> **The request**
Please reproduce only the records starting with the line containing "褥瘡対策委員会研修会開催のご案内 (475, 1322)" and going on through the last line, both included, keeping every request as it stands. Scale each coordinate in the answers by 0.2, rounding to whole numbers with halves going up.

> **Given entries**
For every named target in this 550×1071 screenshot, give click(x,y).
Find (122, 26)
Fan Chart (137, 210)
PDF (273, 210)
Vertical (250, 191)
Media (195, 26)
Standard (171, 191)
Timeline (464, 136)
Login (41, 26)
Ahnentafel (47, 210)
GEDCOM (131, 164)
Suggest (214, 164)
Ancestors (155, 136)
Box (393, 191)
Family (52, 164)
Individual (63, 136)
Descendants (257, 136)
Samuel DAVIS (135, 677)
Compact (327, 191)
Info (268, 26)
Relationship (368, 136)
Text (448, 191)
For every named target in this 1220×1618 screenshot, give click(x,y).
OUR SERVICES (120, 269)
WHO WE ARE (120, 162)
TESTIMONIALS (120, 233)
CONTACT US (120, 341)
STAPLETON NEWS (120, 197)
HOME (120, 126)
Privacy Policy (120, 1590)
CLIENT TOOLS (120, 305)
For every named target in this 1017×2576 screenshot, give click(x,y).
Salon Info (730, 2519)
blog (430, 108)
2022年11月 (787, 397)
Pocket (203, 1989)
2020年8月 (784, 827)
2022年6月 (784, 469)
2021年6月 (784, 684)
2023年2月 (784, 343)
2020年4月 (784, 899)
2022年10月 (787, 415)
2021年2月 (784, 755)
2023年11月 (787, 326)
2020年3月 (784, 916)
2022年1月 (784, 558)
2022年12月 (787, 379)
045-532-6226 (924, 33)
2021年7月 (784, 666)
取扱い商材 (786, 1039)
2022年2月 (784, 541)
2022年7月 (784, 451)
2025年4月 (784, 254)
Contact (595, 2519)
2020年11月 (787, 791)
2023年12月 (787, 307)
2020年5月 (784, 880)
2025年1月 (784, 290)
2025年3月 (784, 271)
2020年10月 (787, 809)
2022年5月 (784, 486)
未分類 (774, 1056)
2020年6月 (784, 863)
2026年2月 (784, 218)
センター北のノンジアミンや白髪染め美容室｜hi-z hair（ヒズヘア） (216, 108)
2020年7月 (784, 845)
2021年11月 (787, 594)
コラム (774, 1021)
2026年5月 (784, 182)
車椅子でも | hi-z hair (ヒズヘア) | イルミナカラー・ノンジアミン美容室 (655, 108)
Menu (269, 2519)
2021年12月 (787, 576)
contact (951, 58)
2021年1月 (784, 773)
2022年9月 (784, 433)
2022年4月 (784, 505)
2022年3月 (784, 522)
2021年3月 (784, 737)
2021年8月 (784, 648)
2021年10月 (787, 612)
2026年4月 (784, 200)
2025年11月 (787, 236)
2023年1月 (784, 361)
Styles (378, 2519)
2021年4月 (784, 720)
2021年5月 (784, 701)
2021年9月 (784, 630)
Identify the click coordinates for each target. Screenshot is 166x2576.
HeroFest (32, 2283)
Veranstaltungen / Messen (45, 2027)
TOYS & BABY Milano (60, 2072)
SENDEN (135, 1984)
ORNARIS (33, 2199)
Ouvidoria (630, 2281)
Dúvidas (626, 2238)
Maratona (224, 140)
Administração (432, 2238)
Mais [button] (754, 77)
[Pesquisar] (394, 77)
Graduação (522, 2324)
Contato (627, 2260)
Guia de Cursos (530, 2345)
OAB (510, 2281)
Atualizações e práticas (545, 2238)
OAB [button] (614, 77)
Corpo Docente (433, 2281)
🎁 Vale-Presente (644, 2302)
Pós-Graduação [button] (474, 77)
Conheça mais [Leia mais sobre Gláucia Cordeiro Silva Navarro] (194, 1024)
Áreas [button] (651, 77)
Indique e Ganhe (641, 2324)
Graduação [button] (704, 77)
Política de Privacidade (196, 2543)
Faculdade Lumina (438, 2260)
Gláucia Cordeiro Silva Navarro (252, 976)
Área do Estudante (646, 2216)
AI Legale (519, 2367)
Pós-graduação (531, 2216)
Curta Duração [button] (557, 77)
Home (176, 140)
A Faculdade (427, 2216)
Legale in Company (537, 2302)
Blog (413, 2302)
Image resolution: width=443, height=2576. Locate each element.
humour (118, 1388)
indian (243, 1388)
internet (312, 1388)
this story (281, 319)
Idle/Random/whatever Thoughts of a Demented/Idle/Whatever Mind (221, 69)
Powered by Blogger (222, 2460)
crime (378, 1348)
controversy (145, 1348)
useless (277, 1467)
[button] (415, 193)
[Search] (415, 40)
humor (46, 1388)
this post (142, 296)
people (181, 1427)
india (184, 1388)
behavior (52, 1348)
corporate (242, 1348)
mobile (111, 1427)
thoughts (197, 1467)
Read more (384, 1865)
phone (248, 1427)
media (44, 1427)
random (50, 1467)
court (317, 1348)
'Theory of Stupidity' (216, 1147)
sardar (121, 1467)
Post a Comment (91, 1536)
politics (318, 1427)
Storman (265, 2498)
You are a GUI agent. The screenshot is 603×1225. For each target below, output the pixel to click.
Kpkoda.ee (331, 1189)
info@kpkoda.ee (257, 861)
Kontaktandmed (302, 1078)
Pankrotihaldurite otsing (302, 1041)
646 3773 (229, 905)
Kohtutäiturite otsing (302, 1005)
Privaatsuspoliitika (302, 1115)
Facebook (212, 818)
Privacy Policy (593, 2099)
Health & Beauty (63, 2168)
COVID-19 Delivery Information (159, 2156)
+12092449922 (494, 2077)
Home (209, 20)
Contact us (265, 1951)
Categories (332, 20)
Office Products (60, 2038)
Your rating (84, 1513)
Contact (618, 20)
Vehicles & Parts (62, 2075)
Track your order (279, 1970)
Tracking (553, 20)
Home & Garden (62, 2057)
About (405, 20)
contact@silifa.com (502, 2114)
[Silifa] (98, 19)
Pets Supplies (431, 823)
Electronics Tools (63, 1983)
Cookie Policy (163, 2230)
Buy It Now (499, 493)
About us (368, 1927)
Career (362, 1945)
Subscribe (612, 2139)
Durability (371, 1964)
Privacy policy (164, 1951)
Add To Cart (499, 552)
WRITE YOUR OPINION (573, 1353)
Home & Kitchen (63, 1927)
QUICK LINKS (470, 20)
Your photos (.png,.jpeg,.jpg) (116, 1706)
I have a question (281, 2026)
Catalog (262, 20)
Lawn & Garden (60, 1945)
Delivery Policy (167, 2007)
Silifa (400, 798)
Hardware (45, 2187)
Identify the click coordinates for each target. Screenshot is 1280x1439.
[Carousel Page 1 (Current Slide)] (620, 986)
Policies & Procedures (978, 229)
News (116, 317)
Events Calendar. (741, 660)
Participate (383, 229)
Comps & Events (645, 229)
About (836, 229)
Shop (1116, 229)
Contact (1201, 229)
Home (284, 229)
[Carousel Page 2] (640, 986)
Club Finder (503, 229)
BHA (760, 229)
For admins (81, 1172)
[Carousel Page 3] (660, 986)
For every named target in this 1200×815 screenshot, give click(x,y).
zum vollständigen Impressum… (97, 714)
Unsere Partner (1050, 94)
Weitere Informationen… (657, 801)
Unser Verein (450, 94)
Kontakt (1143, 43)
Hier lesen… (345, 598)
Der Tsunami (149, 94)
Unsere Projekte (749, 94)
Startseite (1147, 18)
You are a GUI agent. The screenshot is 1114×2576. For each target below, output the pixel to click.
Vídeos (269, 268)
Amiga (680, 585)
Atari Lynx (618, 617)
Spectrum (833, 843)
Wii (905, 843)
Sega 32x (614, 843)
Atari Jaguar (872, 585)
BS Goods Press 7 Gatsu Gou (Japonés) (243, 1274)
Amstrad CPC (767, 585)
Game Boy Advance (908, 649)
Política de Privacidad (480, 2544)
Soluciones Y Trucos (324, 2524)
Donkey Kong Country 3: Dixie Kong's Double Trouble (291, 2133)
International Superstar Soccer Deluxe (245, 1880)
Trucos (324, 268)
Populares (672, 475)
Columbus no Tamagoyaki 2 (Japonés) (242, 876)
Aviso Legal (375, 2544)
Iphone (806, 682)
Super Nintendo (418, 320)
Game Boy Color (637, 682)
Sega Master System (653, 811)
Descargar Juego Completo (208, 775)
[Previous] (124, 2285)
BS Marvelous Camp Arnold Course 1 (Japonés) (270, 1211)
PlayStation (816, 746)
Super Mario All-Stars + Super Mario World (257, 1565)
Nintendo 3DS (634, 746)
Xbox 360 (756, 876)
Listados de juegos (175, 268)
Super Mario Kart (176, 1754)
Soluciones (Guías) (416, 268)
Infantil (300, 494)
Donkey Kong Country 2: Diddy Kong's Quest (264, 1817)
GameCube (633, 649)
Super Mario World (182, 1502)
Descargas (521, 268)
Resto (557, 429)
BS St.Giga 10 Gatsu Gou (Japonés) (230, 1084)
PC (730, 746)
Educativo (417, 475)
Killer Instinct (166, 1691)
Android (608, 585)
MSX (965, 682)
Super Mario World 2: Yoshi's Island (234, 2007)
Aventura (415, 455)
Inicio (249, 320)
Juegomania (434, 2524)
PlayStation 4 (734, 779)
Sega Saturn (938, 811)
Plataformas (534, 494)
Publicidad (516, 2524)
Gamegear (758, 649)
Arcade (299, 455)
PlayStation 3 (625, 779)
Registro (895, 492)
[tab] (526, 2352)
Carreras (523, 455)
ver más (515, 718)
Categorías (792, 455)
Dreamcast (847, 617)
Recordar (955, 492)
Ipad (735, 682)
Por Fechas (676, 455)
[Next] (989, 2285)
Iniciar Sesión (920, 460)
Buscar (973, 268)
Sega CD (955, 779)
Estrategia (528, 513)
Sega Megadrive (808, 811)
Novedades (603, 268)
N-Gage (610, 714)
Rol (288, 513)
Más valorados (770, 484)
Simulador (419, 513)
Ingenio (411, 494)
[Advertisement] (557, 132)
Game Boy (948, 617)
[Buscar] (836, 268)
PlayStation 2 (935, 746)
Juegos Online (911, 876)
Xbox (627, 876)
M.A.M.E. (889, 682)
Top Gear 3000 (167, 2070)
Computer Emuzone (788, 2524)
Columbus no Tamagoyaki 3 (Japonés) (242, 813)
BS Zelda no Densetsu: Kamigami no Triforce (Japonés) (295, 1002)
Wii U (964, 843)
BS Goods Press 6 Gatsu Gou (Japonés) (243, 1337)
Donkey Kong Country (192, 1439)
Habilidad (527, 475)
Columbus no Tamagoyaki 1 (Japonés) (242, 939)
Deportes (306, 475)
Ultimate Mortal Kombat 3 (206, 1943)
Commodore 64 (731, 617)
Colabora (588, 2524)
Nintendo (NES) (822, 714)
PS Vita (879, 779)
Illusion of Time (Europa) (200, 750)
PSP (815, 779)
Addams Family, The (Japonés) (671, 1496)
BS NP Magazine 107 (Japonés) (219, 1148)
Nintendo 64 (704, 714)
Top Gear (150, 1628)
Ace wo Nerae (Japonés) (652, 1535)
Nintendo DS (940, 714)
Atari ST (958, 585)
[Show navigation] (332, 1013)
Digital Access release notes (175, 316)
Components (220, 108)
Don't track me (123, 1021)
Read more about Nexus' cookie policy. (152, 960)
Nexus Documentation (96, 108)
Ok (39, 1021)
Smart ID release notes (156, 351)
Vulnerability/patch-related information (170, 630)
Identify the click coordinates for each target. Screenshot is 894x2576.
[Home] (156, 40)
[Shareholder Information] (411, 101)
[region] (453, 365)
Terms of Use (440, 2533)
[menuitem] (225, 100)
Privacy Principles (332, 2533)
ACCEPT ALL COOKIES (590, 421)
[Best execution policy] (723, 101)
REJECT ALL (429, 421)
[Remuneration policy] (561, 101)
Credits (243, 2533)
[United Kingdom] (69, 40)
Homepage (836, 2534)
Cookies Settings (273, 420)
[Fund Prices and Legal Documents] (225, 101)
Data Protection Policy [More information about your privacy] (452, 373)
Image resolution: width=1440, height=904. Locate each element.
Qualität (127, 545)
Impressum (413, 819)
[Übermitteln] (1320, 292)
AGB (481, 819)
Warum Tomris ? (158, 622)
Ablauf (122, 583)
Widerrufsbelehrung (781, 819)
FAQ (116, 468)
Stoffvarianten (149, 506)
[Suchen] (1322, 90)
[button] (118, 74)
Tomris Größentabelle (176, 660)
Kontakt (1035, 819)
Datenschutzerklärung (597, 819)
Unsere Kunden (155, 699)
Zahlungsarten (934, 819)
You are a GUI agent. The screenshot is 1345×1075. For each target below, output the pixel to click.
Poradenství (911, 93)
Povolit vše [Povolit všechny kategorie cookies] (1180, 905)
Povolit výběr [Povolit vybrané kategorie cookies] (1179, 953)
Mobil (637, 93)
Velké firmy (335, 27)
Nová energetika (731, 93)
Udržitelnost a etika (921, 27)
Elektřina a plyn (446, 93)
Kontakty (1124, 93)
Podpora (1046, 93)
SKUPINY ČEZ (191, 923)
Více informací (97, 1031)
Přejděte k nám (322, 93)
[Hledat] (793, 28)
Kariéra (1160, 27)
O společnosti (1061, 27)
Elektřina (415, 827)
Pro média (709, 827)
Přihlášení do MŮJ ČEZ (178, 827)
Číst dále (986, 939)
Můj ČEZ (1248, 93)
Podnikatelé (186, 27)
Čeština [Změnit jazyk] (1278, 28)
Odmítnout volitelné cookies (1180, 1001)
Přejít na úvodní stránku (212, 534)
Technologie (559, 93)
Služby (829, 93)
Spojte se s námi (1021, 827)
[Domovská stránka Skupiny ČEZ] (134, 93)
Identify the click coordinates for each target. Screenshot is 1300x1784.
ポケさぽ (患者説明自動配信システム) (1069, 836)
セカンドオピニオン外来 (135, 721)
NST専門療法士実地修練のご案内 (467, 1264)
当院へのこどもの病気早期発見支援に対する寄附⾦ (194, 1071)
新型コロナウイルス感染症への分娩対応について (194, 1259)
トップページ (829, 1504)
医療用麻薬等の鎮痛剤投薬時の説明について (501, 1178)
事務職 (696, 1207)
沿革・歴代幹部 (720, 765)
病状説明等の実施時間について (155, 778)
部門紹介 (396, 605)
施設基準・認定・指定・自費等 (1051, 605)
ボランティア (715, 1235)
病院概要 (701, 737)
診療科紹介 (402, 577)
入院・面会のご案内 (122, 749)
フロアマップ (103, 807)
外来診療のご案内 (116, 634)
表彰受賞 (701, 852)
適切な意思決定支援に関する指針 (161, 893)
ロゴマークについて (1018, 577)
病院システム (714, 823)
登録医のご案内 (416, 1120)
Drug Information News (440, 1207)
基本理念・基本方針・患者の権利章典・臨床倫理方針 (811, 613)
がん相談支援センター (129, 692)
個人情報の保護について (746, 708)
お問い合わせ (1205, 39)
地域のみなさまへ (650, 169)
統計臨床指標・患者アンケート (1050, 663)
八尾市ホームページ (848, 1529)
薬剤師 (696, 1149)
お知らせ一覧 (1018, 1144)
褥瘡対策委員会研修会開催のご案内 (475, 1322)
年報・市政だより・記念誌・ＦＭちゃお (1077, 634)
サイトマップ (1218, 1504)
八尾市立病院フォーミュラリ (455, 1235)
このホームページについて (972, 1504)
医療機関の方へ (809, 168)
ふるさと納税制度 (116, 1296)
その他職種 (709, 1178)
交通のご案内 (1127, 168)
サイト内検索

> **Response to the task**
褥瘡対策委員会研修会開催のご案内 (95, 264)
年報・市政だより・記念誌・ＦＭちゃお (215, 127)
サイトマップ (244, 301)
八尾市立病院フォーミュラリ (91, 247)
このホームページについて (194, 301)
医療機関の方へ (162, 34)
ふるさと納税制度 (23, 259)
その他職種 (142, 236)
交通のご案内 (225, 34)
サイト内検索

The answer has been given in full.